I like to tell people that photography found me.
When I graduated high school, I moved to Cleveland, TN on a music scholarship to attend Lee University. There, I studied Public Relations while touring with an acapella vocal ensemble. I always felt a pull towards the creative; music, painting, art and the likes, but never imagined a career would be possible for me. So the safe path I chose.
Upon graduating, I landed a corner office working for a large, multi-million dollar company in their Public Relations department. Perfect, right? Far from it. Saying goodbye to all my creative outlets and entering into a 9-5, I found myself incredibly claustrophobic, caged-in and unsatisfied. After two years of showing up, I decided it was time for adventure.
I made a quick decision to teach English in Seoul, South Korea, and away I went. Not knowing a lick of the language, but seeking “more”. Though aspects of living in a foreign country were certainly exciting, I realized quickly that the normalcy I was running from at home, simply moved with me overseas. I was again working not out of passion, but mere responsibility. Caged.
Upon moving back to the states, I got engaged to my college sweetheart, and we soon got married. I vacillated between a few different jobs, deeply frustrated at my own lack of commitment. I had never quit a thing in my life, but adulthood and the workforce met me with one ill-fit after another. I couldn’t settle into any career, and felt a deep drive that there was more. More. More.
By the grace of God, I was connected with a family that needed some out-of-the-box help. A little work at their business, a little work at the home. Picking up kiddos and heating up supper. In a season where I felt I was floundering, it was respite for my soul.
Soon after, my husband and I found out we were expecting. We were elated. Sadly, just nine weeks into my pregnancy we lost the baby. Work had to go on hold. Everything had to go on hold.

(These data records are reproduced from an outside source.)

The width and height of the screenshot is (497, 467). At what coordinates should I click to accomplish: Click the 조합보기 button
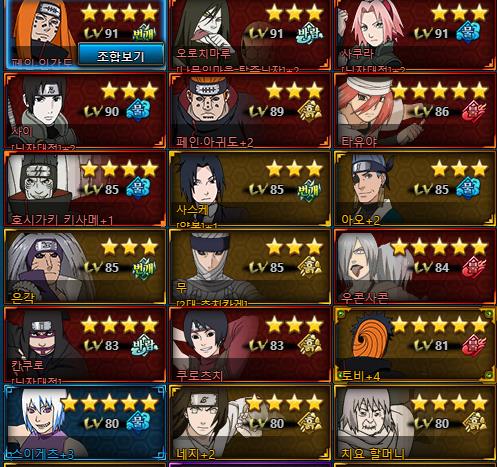[121, 55]
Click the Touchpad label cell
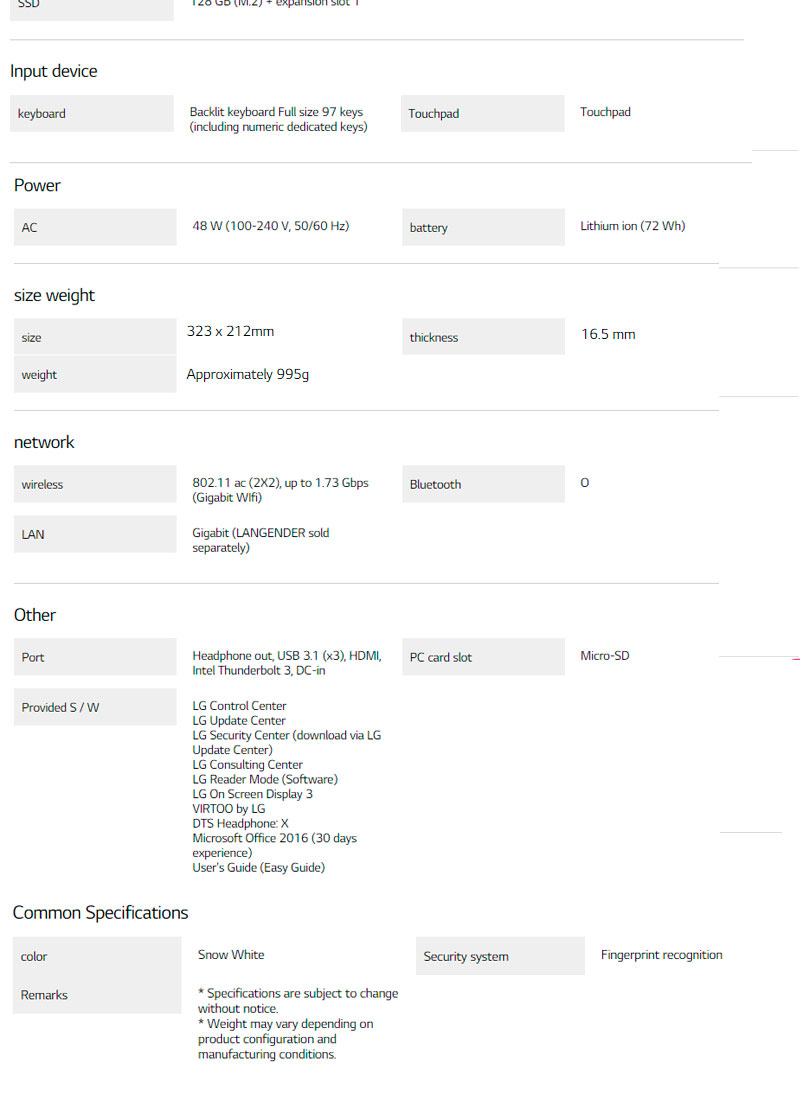The image size is (800, 1102). click(482, 114)
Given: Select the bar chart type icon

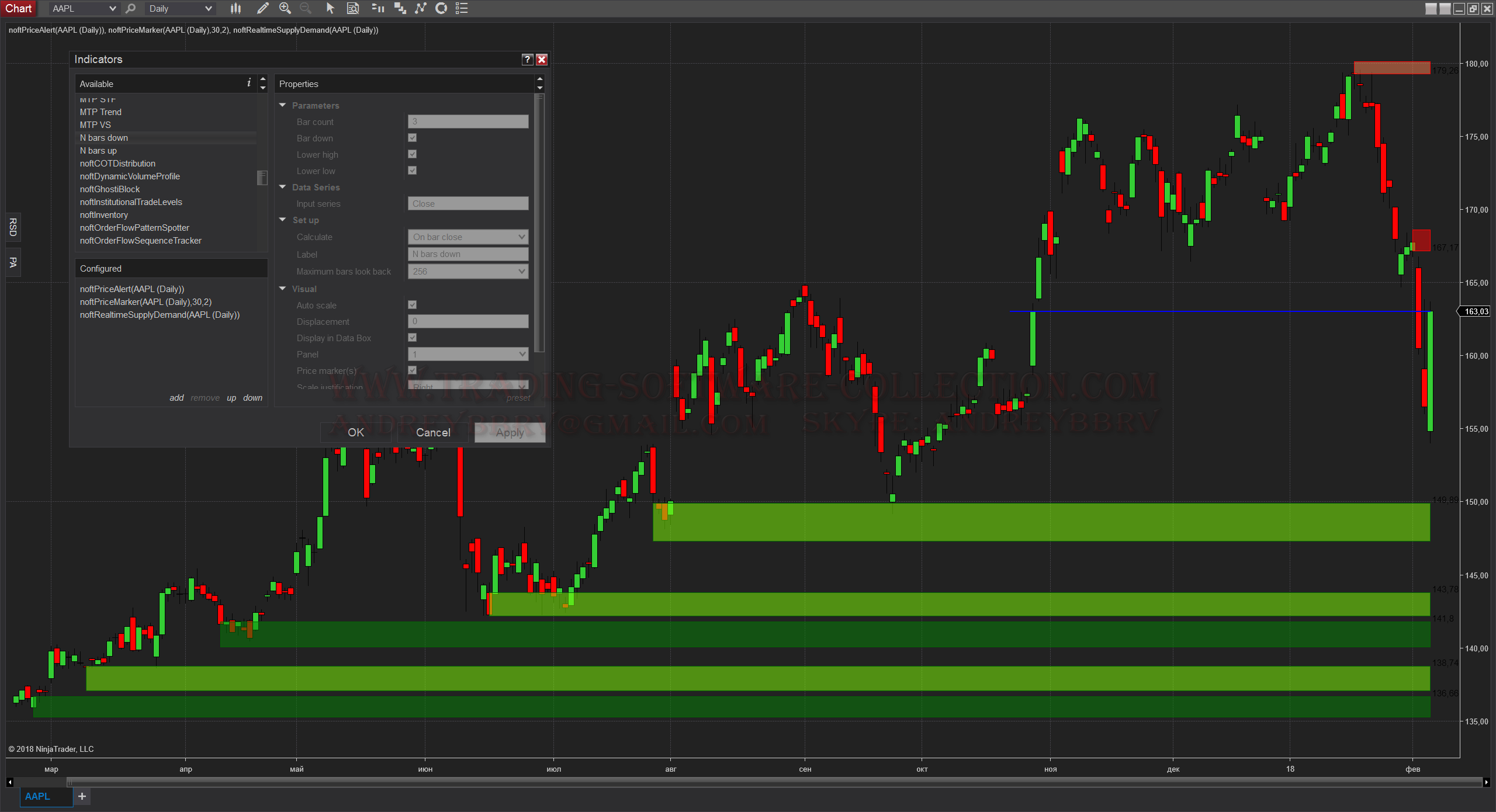Looking at the screenshot, I should tap(234, 9).
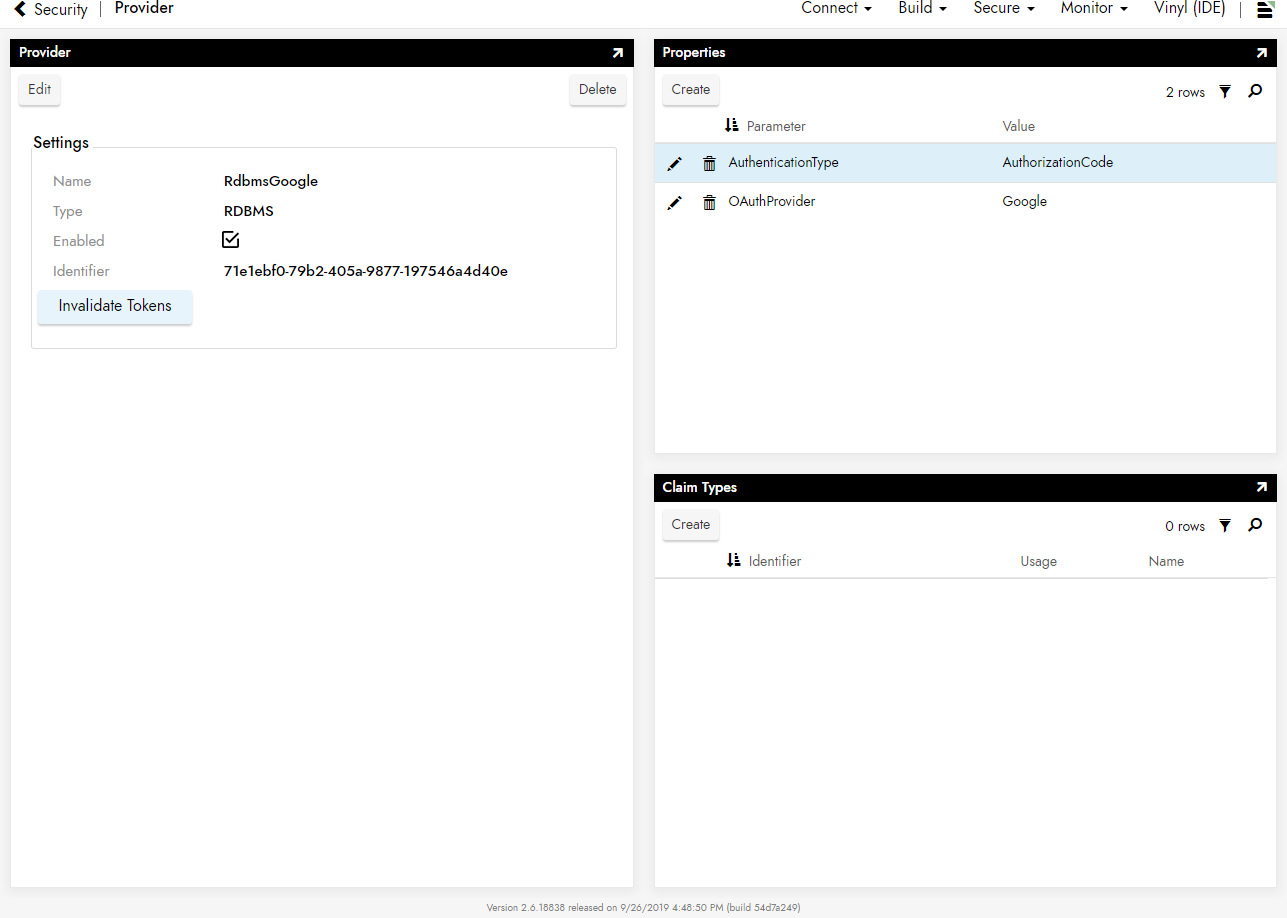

Coming back to work was difficult, but much needed. When I walked in the first day, there was a giant box wrapped up on their kitchen table with my name on it. When I approached it, I saw a small tag that said simply, “Laura, for all the children you will raise…”
I opened it to find a DSLR camera. My first DSLR camera. The camera that changed the entire trajectory of my life. Two months later, we found out we were expecting again, and this time our dreams came true. We had our son, Tristan, six years ago.
I became obsessed. With my son. With my camera. I immersed myself into education and daily practiced. A friend took notice and asked if I wouldn’t mind shooting her Christmas photos. That one shoot led to 28 shoots that December alone! 28! That April I booked my first wedding, and then my second, and by the next calendar year I had logged 30.
That was five years ago now, and I can say that my love hasn’t wained. We have added another little one, Gabrielle to the mix, and yes - my camera is still out on the table fulfilling its duty to capture my children.
I didn’t know doing what I do now was even an option for me, but here I am. They say when you love what you do, you never work a day in your life. Well, don’t get me wrong, being a wedding photographer is hard work ya’ll. But it is fulfilling work. Deeply fulfilling. Work that allows me to be an artist, all while being deeply connected to other souls on some of the most important days of their journeys. Journey’s just as sacred as my own.
I like to think, were not for all of the “missteps,” I wouldn’t be exactly where I am today. So maybe they’re weren’t missteps after all. Maybe photography really did find me. I’m sure glad it did.